His comments come at an interesting time. He just replaced Robert Gates, President George W. Bush’s top military man, who stayed on for the Obama administration. And Panetta’s new job was just one of a number of shifts in leadership. The head of the operation in Afghanistan, General David Petreaus, is taking over Panetta’s old job as head of the CIA. Petreaus’ number two is replacing him in Afghanistan. And there’s even been a shift in Washington’s ambassadors here in Kabul.

This is all part of a larger U.S. strategy intended to show that things are really kicking into high gear. And reflecting that, Panetta has come here to Afghanistan, quite confident that the Obama administration is ultimately doing right.

But the Americans will soon start leaving, as will some of the other foreign forces. Canada finished its combative role on Thursday, the first time it has ever left a war that is still ongoing. And what about the Afghan forces? Are they ready to handle a possible resurgence of the Taliban? President Barack Obama announced that he will gradually start to drawdown US troops from Afghanistan, starting this month (just in time to be surrounded by thousands of them at Ground Zero on the 10th anniversary of the 9/11 attacks). A partial handover of some sort of authority is expected on Monday. But there is a saying in Afghanistan: if you have the watch, we have the time. The Taliban do not have to fight to win, nor does Al Qaeda. They just have to survive. And it does not matter how long they wait, they will not go away.

New efforts backed by international leaders to include the Afghan Taliban in a future government thus seem like the only answer. Of course, there must be some sticks for such carrots, including their renouncement of violence.
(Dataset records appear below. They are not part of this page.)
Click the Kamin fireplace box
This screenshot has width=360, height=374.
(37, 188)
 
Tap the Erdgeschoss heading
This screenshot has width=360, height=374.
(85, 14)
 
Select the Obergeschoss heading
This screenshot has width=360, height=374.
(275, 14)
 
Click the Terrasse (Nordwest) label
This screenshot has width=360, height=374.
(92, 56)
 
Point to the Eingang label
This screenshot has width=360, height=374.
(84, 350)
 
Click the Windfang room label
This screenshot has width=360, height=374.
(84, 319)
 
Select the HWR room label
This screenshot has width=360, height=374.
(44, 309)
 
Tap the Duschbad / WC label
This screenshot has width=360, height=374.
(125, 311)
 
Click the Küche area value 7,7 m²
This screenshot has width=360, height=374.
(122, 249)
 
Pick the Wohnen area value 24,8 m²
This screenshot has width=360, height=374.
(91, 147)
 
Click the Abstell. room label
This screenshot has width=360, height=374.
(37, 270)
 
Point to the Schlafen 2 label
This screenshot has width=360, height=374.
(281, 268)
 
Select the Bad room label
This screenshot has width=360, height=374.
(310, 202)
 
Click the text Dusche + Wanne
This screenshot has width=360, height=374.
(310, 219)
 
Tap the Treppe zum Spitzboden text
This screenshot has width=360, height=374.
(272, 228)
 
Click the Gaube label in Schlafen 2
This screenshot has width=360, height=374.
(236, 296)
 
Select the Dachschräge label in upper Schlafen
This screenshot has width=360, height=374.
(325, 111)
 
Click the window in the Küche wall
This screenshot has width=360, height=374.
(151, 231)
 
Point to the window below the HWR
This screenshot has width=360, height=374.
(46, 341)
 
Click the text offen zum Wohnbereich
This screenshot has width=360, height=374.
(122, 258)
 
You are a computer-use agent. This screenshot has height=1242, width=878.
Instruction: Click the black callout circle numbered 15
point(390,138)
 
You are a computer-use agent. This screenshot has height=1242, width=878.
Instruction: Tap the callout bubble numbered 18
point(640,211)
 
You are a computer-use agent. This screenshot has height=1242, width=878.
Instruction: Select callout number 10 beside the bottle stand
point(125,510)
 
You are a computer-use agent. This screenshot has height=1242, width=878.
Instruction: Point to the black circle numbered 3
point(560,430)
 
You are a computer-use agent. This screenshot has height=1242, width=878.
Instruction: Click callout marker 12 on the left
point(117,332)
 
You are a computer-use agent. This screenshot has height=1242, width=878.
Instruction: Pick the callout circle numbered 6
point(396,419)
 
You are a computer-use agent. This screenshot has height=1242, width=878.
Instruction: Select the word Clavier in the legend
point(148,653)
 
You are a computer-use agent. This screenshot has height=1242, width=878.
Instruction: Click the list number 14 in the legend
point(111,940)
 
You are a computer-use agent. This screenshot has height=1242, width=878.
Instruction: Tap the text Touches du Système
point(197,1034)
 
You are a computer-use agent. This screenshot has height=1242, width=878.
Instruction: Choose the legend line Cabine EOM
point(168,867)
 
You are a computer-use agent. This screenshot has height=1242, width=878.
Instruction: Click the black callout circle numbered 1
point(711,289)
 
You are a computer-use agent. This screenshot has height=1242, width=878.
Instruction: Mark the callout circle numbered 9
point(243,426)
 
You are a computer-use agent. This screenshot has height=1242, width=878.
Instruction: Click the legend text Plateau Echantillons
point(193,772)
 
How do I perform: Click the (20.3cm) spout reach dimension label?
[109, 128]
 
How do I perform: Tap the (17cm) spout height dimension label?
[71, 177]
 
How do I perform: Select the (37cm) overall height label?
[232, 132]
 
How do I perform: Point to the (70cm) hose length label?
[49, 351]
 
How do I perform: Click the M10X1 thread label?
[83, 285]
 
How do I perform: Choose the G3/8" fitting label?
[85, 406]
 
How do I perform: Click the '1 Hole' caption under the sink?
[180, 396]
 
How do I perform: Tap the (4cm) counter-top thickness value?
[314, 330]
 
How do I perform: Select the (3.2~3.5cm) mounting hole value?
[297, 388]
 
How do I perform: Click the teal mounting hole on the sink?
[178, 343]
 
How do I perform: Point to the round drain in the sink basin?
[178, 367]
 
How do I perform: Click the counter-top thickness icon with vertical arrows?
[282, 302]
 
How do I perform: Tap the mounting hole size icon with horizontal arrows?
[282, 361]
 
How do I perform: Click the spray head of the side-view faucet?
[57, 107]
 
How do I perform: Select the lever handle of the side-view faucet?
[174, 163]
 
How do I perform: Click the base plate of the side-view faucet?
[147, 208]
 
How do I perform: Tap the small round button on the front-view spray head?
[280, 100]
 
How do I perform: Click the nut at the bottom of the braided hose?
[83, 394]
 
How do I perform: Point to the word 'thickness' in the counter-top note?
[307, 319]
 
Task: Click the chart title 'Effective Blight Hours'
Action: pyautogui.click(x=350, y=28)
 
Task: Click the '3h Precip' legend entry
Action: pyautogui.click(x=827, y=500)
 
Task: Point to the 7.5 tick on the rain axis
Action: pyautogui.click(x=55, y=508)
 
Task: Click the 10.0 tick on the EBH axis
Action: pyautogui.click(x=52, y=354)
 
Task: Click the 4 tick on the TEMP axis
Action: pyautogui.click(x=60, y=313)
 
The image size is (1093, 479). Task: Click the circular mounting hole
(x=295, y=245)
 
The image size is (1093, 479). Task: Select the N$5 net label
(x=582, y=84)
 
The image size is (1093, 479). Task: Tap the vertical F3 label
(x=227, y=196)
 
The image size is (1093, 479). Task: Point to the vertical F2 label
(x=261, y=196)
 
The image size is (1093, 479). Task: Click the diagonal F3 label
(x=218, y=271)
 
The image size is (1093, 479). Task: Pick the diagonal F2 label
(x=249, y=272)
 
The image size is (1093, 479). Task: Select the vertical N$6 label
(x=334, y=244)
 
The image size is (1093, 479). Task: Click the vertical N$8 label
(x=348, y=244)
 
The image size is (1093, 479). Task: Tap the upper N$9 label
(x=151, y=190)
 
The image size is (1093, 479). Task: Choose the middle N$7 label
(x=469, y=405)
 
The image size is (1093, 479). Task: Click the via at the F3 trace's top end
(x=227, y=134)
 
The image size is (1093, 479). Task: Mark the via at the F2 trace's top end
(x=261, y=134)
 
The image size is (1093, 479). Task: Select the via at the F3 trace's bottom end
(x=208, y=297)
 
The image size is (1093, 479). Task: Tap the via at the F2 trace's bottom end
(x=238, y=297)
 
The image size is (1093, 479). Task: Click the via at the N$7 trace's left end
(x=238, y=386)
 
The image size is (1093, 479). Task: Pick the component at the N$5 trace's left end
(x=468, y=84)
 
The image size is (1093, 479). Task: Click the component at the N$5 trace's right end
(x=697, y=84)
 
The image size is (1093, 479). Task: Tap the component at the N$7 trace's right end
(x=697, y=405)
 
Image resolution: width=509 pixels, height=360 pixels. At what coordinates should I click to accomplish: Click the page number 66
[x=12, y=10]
The Israeli establishment could learn from what is taking place here, but the lessons could be both good and bad. If inclusion of the Taliban fails, Israel will cite it as reason to publicly and privately exclude Hamas from any negotiating table (assuming they would come in the first). And if inclusion succeeds, then Israel will cite a Taliban process of reform. And no, I am not equating Hamas with the Taliban. But if the U.S. actually does defeat Al Qaeda, Israel will insist it, too, can defeat what it calls “the local version of Islamic extremism”.

But using a conventional army in a battle against guerrilla warfare is difficult, if not impossible. Israel has learned as much in its dealings with Hezbollah, and the US has learned it in its ten-year dealings with Al Qaeda. If Panetta knows otherwise and can prove it, he just might succeed in changing how a number of defense ministers around the world view their own conflicts.